Stored data:
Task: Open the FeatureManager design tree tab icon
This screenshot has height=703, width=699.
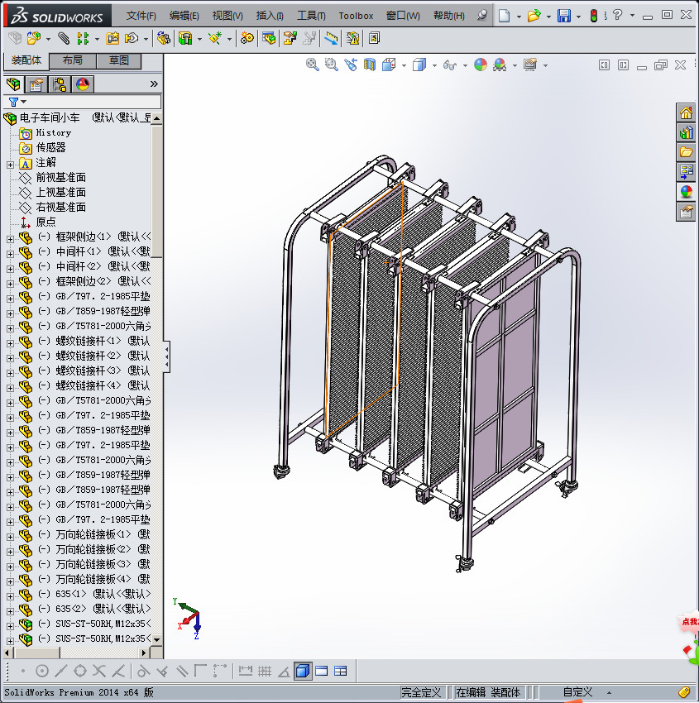Action: (12, 84)
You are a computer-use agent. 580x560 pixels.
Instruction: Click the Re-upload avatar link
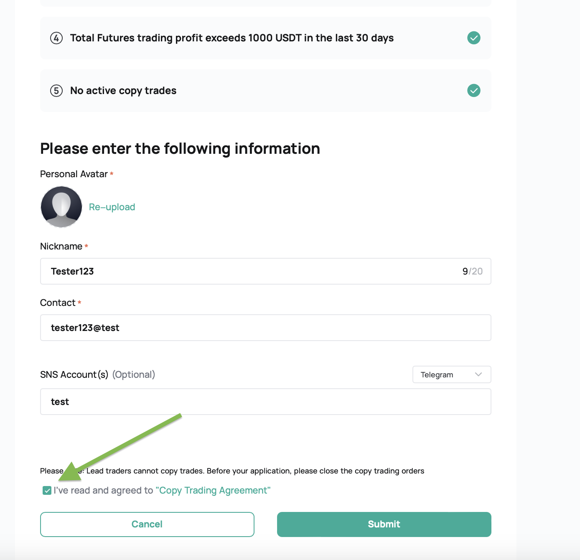pos(112,207)
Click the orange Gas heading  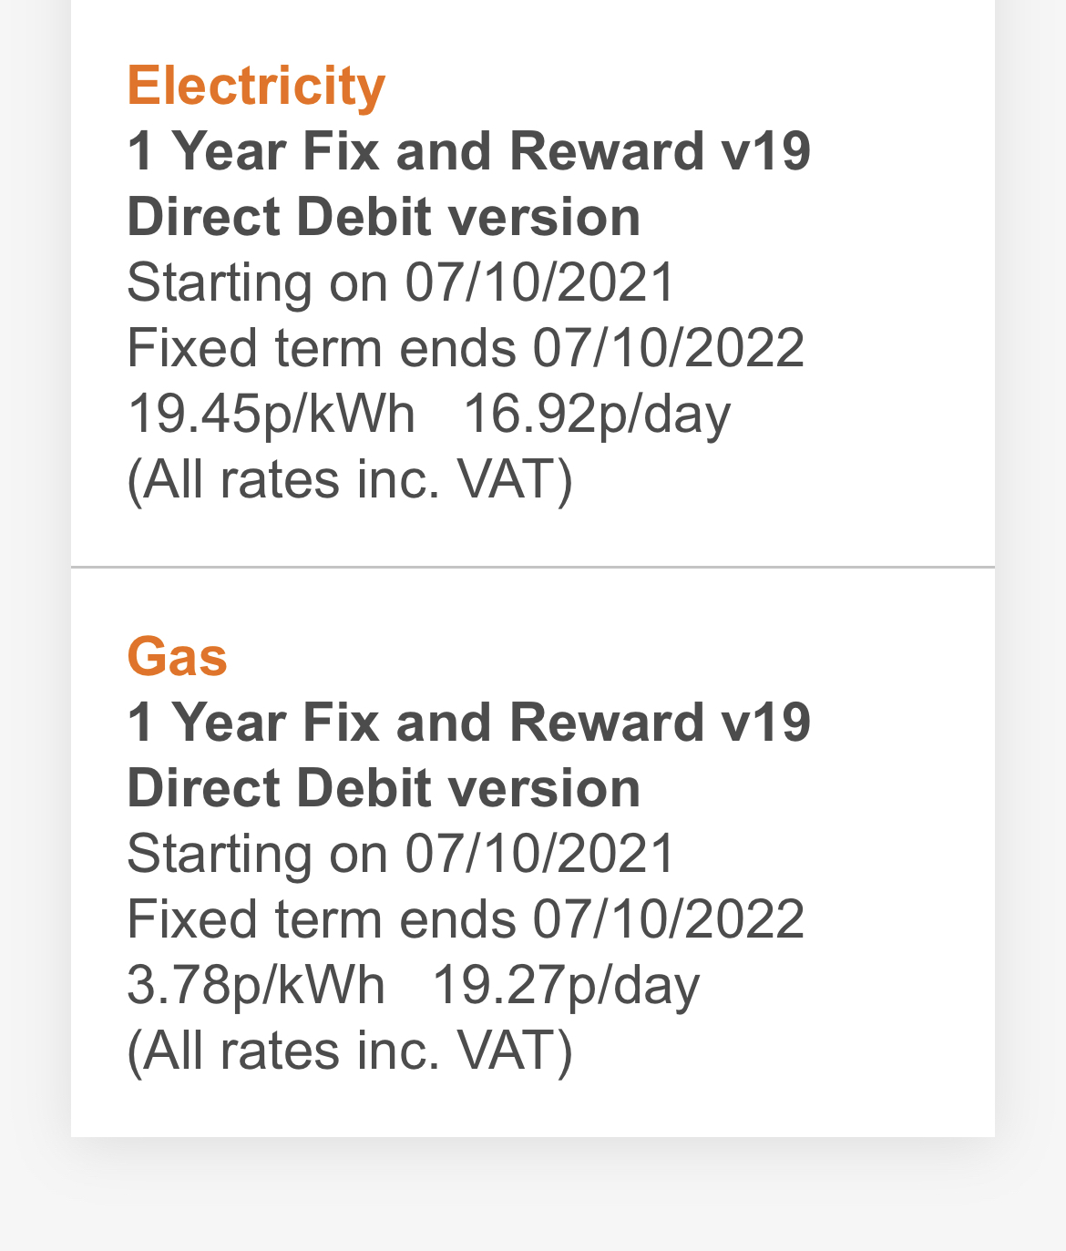(x=177, y=656)
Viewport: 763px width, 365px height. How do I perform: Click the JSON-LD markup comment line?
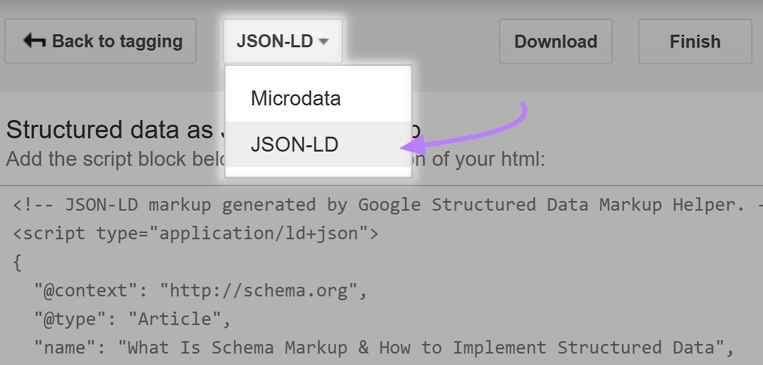coord(377,205)
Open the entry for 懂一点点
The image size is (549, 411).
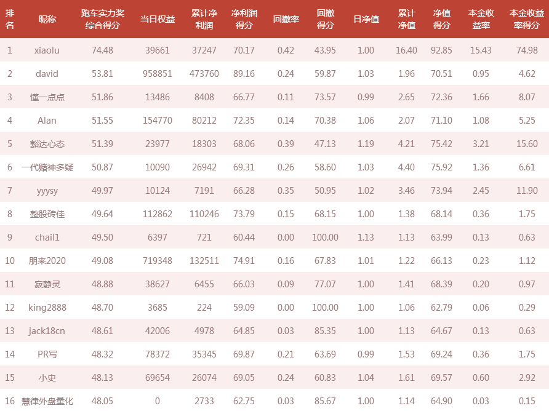(x=47, y=97)
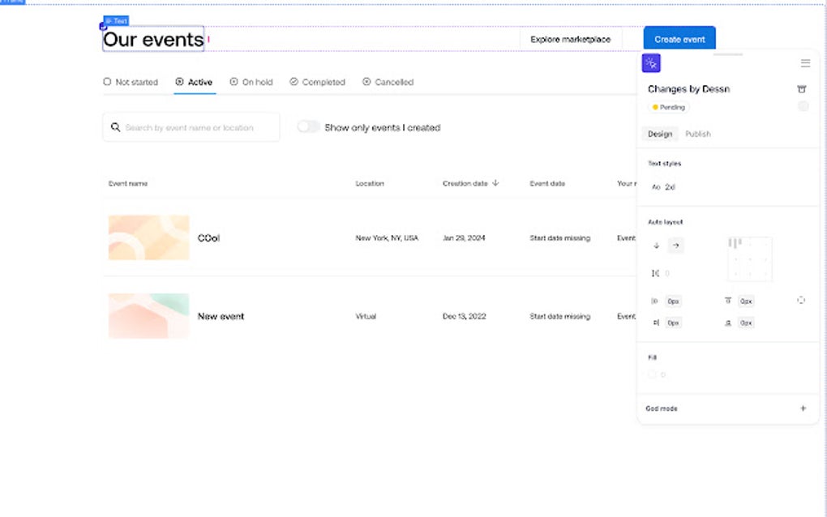Select the Completed events tab
Image resolution: width=827 pixels, height=517 pixels.
[x=317, y=82]
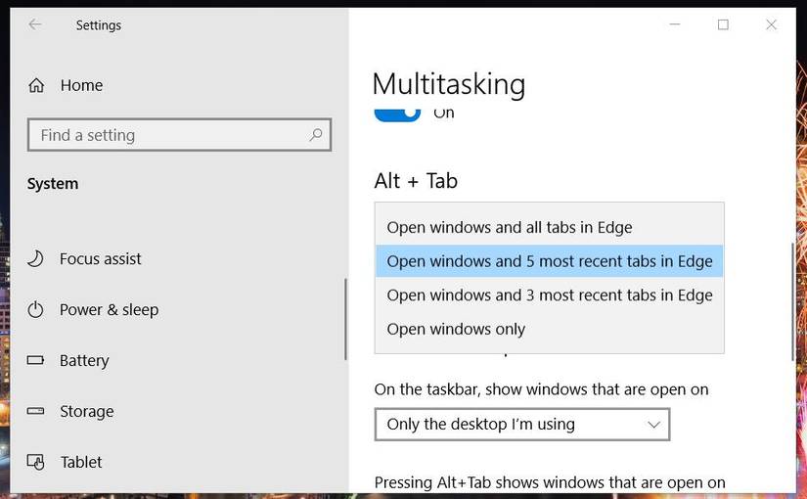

◆ What you should do: From the data above, work out how many lines hold "Open". Answer with the number alone.

◆ Solution: 2